Why are some people afraid of flying? For some, it’s fear of the unknown. If you’ve never flown on an airplane before, it’s natural to be nervous about a new experience. For others, the fear of flying continues throughout their lives, no matter how many times they fly. For these people, the fear of flying might be based upon a fear of heights or worries about a plane crash.

Of course, experts will point out that you have a better chance of being injured in a car accident than a plane crash. But this fact usually does little to calm the nerves of those who fear flying.

Mathematical statistics may indeed show that planes are safer than cars, but that usually doesn’t counteract the real, personal experience that people have with cars vs. flying. Most people have been in cars thousands upon thousands of times without incident. As for flying, what if that one plane crash happens right now on your flight?

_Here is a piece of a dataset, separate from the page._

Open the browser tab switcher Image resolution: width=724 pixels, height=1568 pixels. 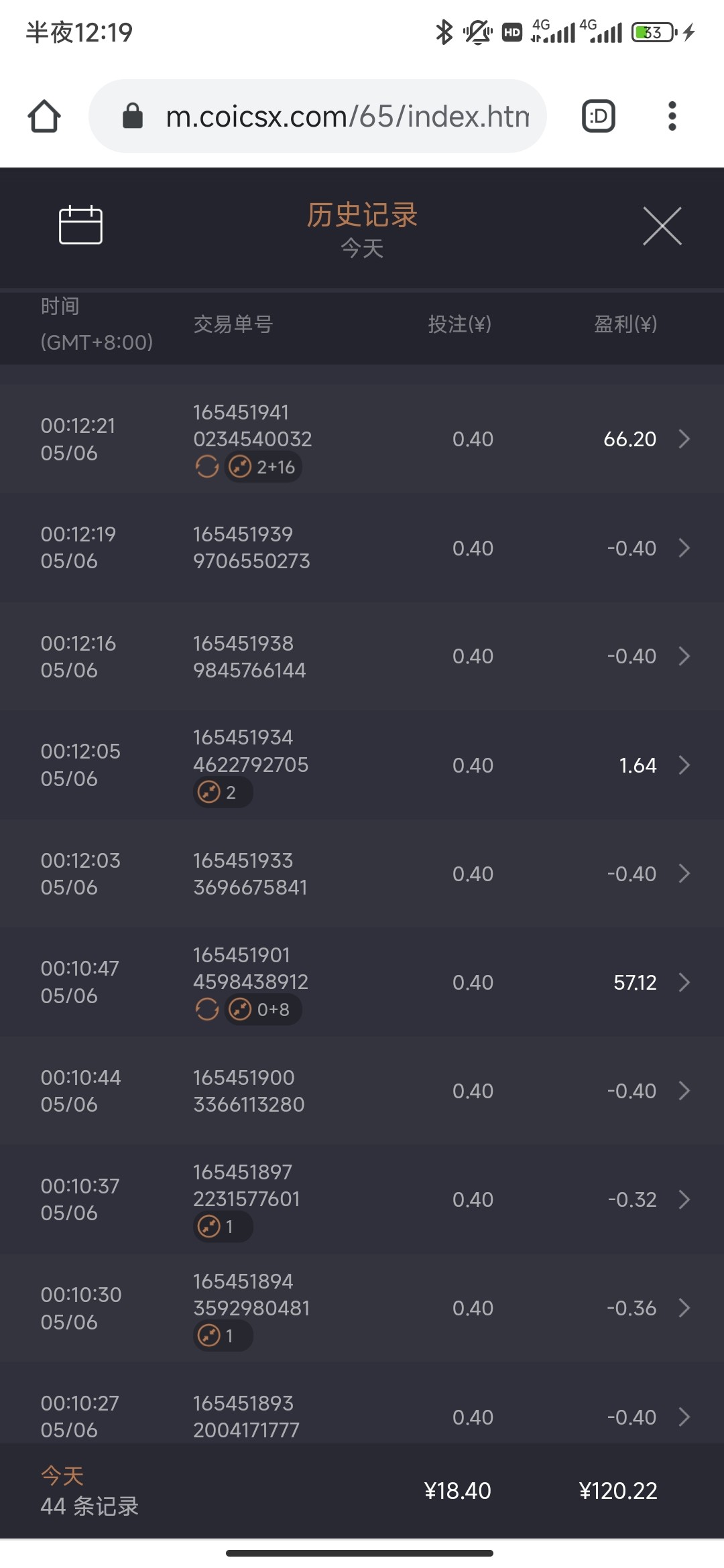pyautogui.click(x=598, y=116)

Some people become anxious because of particular elements of the flying experience. For example, the security screening process or being in an enclosed space with many people might bother some people. Others might fear being over a large body of water or flying through turbulence or bad weather.

There are many people who experience a fear of flying. Some experts believe that as many as 20% of adults are afraid to fly and up to 50% of people experience some form of anxiety related to flying at some time.

Fear of flying affects people in different ways. Some people are so afraid of flying that they will avoid flying at all costs. This can, of course, affect their ability to travel quickly from one place to another. Others may choose to fly and experience physical and psychological effects from their anxiety. Fortunately, there are many ways that a fear of flying may be overcome.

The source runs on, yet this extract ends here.